Within the data that follows, how many lines carry the string "Pick"? Give the number alone.
Extracted material: Begin
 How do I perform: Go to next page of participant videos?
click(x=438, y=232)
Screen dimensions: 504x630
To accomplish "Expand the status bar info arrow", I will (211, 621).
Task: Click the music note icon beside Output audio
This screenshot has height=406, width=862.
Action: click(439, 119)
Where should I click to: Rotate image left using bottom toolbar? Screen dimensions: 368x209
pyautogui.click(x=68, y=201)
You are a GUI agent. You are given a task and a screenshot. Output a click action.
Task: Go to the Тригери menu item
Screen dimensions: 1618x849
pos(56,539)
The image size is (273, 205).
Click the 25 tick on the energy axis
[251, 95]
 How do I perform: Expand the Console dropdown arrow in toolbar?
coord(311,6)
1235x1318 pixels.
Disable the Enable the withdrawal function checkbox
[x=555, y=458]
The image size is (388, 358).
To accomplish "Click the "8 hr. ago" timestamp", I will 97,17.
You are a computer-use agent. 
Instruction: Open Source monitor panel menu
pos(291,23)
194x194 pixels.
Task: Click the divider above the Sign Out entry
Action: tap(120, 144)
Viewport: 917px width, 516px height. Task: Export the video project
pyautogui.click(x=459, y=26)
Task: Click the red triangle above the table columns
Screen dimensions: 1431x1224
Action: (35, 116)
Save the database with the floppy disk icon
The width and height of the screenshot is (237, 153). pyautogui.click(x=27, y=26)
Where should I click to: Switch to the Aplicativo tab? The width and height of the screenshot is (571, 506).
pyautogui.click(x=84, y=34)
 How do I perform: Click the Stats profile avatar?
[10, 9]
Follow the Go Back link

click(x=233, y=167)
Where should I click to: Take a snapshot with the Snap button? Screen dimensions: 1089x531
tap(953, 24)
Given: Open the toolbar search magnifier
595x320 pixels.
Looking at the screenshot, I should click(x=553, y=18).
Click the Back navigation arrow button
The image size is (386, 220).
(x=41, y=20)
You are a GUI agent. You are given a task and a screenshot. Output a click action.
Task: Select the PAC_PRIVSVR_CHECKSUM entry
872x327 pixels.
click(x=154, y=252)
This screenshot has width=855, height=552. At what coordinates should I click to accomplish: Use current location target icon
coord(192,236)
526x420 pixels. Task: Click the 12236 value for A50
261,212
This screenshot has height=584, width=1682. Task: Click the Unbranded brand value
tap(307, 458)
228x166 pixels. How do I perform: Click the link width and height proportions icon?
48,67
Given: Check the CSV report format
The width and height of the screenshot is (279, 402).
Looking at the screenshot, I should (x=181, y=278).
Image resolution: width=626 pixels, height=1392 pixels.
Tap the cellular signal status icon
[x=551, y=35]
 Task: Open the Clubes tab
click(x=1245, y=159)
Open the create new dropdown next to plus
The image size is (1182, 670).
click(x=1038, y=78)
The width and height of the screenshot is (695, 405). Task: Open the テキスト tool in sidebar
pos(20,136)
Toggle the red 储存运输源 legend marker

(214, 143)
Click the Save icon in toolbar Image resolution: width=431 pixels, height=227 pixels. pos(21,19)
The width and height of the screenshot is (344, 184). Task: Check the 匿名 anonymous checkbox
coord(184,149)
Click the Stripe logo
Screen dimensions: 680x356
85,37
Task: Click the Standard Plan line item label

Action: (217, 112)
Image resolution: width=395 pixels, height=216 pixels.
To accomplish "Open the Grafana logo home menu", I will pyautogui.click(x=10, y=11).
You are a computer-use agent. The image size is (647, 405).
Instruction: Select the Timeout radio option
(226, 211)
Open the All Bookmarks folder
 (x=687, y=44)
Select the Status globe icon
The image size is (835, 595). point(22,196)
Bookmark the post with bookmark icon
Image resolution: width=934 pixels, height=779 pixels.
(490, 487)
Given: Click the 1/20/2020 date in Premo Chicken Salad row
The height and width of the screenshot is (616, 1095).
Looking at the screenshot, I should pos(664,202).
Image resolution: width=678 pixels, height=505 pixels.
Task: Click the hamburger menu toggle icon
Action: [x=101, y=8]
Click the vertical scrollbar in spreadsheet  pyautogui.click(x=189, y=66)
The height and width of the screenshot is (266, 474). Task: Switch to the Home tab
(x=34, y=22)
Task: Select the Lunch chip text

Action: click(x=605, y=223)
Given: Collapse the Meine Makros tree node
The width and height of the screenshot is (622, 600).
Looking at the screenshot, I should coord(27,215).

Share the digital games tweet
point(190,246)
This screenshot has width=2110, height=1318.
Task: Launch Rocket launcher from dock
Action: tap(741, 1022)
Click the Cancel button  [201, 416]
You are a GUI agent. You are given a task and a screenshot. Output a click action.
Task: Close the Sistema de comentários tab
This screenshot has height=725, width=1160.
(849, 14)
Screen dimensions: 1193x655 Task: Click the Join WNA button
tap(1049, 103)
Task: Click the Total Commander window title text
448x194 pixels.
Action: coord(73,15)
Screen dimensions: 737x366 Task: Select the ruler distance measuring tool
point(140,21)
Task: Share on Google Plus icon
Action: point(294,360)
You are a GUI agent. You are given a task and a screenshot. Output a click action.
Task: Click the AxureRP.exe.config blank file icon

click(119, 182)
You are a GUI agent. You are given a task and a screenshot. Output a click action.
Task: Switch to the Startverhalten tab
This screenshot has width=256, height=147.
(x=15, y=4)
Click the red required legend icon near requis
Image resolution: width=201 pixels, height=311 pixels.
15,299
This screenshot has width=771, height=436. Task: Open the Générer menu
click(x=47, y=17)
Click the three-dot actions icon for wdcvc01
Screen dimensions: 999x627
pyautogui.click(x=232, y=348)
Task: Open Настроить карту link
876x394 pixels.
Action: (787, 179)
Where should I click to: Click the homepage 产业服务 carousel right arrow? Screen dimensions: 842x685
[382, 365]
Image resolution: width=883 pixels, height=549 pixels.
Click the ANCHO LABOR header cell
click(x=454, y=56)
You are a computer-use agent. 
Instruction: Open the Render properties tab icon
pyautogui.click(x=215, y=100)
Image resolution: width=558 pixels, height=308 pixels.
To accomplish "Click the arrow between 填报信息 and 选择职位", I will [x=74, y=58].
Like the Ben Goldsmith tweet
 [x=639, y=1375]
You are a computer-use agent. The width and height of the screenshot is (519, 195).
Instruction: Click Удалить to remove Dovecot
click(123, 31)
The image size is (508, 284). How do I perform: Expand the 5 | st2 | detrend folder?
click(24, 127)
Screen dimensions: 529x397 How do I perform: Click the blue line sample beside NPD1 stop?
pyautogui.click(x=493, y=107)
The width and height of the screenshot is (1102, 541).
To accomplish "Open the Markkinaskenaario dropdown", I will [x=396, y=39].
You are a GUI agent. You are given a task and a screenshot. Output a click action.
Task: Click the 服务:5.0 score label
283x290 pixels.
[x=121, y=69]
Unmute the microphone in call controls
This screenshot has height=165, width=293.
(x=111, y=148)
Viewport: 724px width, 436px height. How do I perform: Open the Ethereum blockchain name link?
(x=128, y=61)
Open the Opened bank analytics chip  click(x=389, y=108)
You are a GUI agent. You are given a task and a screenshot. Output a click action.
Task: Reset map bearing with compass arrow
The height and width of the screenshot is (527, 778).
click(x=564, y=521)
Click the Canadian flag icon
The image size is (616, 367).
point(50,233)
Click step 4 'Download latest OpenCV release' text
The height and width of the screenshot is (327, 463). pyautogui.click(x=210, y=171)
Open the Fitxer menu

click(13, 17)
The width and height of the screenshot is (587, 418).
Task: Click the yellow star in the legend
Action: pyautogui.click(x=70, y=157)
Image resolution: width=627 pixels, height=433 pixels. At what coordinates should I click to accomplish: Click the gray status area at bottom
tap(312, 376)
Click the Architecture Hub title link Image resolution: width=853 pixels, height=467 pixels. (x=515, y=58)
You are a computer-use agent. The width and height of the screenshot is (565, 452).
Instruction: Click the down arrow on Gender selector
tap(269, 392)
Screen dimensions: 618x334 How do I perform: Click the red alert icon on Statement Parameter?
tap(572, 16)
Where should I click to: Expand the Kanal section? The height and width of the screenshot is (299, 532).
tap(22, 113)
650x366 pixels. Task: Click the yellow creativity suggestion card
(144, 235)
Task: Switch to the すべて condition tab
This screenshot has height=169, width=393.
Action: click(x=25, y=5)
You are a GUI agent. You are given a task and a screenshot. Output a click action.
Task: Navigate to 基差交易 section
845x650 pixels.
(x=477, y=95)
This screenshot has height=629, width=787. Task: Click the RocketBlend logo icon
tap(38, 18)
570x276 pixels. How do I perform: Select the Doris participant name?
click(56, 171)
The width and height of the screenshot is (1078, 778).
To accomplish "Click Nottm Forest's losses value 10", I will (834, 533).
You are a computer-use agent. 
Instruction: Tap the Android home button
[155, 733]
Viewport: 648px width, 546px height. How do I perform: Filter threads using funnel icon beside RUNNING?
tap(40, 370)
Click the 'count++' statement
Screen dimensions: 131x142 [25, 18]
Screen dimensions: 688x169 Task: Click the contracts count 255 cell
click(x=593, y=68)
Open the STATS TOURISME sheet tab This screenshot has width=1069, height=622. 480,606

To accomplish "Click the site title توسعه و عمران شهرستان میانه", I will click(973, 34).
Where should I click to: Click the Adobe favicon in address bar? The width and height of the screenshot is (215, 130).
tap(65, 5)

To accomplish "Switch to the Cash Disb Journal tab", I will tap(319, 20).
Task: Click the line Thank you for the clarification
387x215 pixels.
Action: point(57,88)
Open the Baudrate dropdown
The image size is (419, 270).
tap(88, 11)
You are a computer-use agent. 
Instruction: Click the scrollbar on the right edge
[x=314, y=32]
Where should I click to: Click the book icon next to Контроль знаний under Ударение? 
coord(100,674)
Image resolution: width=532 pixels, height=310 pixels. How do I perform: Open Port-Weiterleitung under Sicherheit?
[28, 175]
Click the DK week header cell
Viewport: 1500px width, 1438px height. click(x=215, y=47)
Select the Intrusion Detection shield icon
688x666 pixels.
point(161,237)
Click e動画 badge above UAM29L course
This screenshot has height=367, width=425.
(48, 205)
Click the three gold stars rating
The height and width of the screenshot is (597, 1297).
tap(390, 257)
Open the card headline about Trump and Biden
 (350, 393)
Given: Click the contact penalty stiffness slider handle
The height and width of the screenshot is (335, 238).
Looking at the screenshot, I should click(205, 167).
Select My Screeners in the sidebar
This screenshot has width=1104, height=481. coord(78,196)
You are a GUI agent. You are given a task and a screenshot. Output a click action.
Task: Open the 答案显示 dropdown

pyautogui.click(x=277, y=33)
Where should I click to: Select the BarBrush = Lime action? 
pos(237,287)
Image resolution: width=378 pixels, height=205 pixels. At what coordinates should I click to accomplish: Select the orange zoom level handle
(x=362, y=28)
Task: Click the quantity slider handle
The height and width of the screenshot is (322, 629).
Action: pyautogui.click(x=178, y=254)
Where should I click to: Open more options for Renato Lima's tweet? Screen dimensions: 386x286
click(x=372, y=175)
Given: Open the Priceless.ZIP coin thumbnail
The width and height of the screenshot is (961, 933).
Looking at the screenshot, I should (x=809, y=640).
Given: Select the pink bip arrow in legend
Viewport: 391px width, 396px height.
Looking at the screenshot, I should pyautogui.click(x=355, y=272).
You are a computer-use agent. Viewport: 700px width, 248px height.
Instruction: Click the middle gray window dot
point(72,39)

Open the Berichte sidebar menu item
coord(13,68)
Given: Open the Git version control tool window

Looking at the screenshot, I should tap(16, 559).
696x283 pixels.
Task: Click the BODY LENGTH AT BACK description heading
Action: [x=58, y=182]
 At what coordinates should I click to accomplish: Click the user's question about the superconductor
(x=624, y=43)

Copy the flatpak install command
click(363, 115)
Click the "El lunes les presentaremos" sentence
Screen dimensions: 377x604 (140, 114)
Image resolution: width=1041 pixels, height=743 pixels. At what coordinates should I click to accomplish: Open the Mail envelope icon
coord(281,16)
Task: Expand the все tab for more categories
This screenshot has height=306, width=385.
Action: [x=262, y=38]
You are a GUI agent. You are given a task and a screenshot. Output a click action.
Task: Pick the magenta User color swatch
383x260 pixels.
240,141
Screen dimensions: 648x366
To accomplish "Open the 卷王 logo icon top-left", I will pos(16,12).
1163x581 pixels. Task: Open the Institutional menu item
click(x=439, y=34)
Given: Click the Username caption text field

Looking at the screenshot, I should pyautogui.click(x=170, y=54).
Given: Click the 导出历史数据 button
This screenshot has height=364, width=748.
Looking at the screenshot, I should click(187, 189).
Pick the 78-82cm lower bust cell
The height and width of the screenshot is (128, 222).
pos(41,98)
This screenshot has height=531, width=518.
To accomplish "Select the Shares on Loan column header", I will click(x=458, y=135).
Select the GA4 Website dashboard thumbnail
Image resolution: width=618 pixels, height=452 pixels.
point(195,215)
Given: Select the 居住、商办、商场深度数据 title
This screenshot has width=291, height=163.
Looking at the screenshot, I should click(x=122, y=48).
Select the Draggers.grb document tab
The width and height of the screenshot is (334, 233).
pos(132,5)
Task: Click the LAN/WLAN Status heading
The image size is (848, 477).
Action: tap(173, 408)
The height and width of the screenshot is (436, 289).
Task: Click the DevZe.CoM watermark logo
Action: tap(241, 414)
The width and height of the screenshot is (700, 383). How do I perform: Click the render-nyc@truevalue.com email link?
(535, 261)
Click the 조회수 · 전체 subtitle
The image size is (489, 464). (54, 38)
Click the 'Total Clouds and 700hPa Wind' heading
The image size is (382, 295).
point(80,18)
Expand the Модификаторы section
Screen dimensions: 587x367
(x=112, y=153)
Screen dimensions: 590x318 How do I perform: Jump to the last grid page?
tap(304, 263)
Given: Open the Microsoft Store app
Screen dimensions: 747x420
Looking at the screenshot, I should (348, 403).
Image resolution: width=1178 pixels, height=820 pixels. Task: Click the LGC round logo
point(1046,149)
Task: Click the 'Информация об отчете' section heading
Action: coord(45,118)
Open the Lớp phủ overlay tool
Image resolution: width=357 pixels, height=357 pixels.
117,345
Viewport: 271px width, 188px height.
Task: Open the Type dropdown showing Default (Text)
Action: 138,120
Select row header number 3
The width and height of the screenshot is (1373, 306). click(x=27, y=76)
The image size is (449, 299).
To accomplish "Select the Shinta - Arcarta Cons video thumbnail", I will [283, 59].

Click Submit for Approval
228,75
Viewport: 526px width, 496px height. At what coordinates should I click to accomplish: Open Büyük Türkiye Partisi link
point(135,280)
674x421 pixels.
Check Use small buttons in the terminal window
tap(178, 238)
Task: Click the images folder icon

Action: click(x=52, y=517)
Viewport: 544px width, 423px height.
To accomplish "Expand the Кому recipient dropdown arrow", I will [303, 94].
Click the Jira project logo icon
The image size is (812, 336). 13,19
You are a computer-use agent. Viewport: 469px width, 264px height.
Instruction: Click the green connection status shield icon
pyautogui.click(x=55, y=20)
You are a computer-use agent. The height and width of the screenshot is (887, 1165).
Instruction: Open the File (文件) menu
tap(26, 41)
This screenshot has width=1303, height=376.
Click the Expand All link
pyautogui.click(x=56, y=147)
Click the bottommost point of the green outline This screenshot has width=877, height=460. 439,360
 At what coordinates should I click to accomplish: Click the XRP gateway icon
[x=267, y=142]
Extracted material: End
▸ Exercise result
2